• [Set problem]:
Pull out each line of the data below that contains the string "This", and copy those lines in full.

[Begin]

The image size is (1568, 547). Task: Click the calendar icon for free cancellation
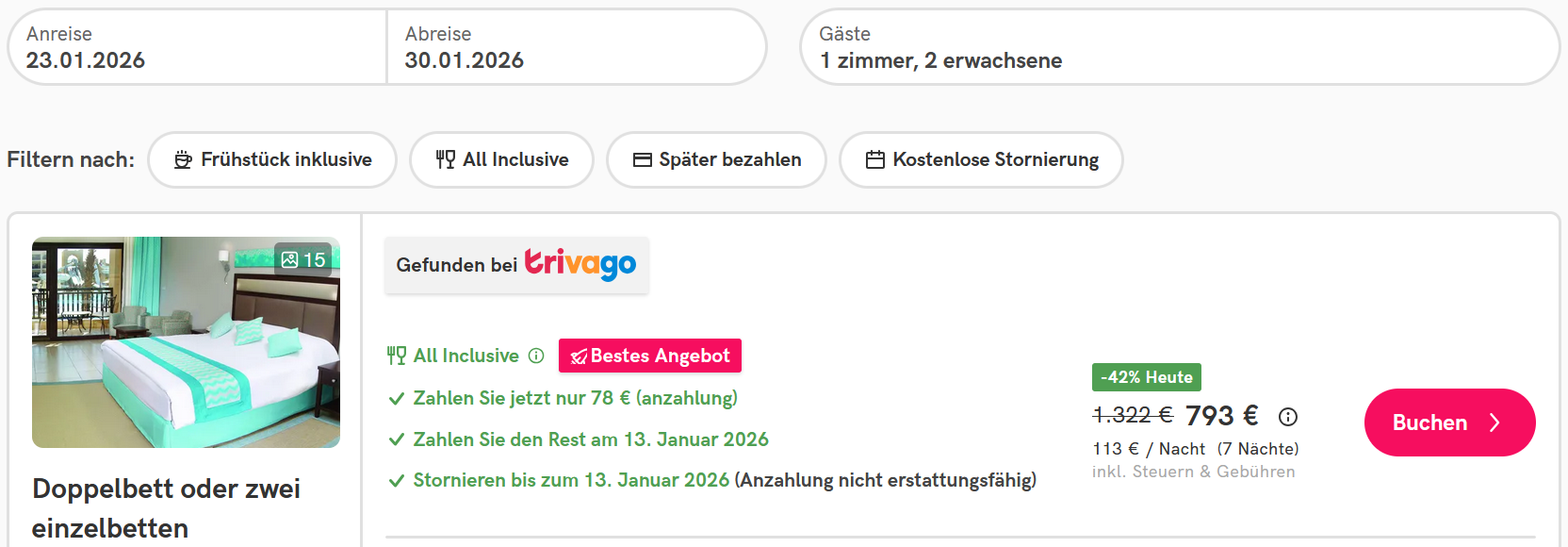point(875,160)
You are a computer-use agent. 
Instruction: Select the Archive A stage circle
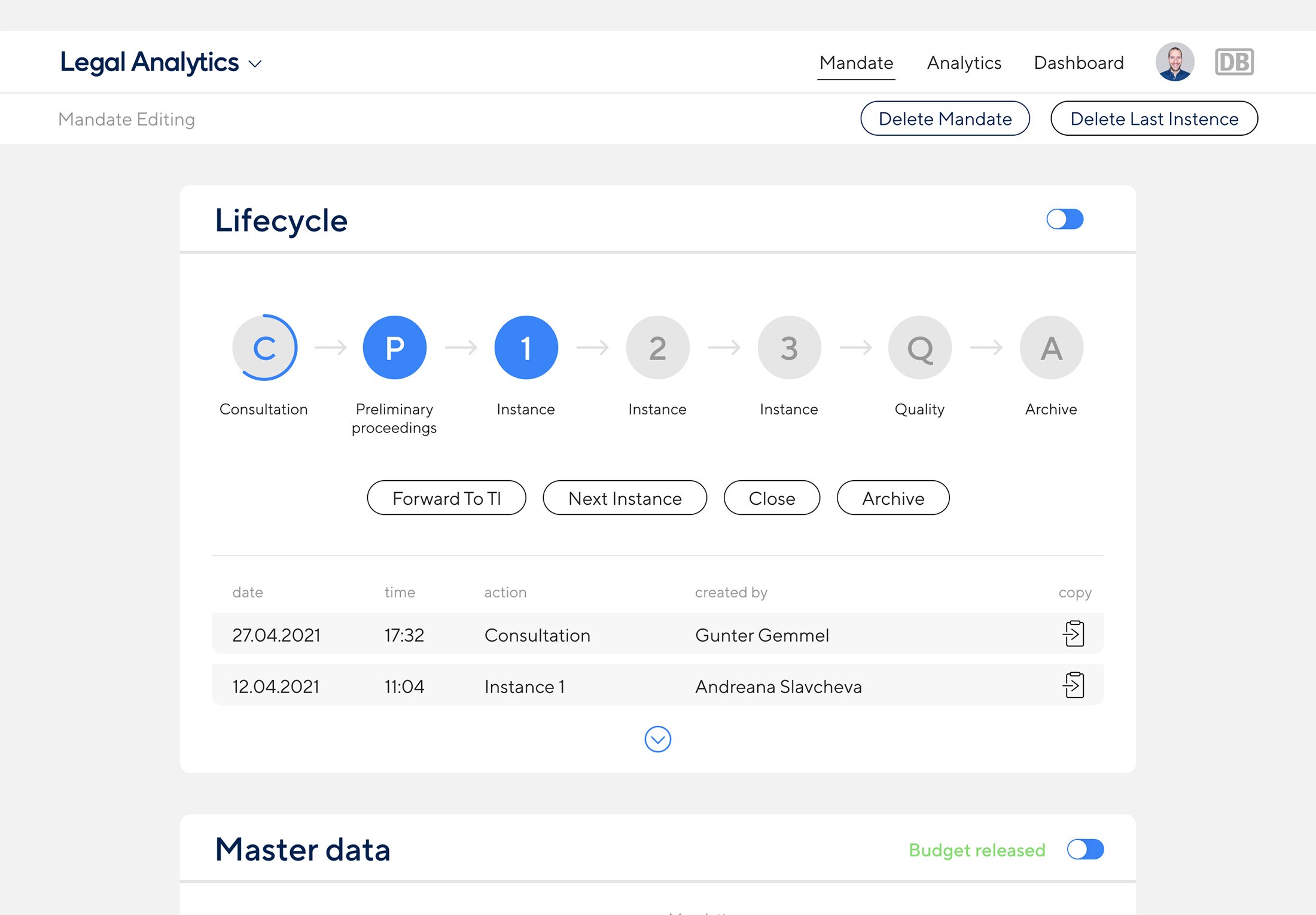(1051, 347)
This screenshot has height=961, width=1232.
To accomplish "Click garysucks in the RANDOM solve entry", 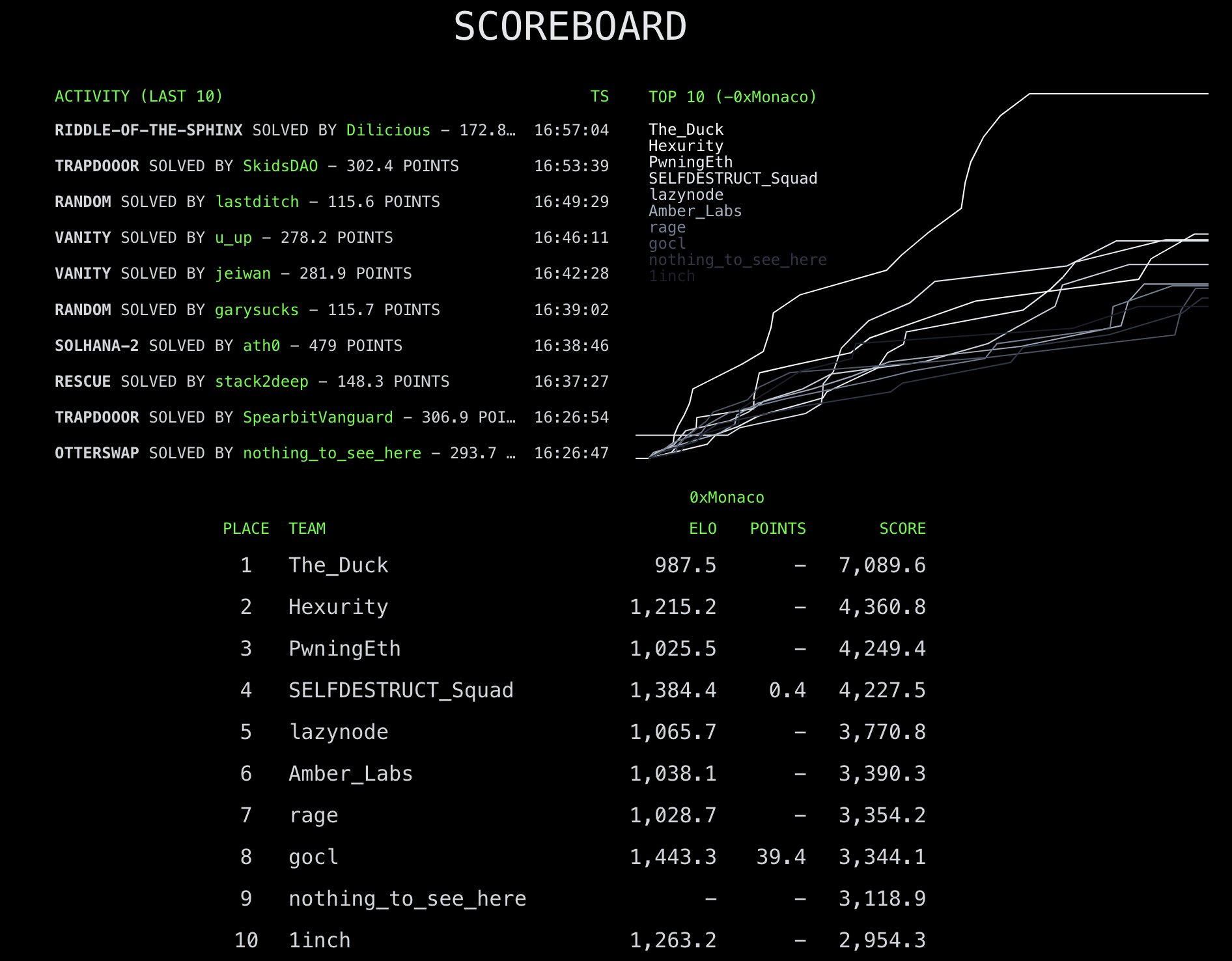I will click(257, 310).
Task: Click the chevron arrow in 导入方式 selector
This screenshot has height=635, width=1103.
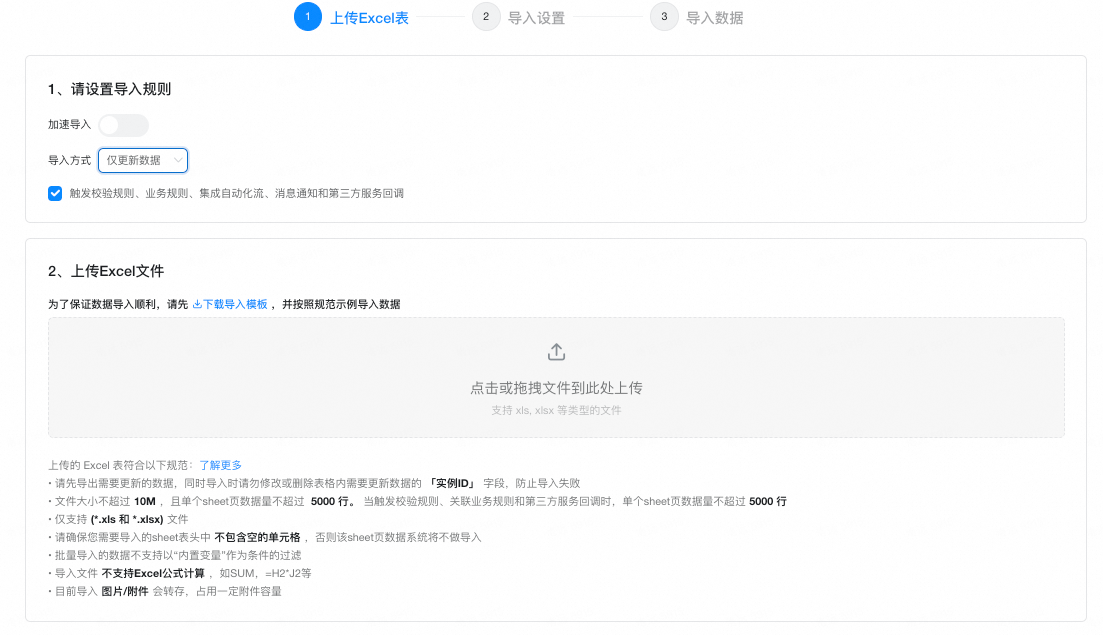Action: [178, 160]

[End]

• [The reply]:
This screenshot has height=961, width=1232.
This screenshot has height=635, width=1103.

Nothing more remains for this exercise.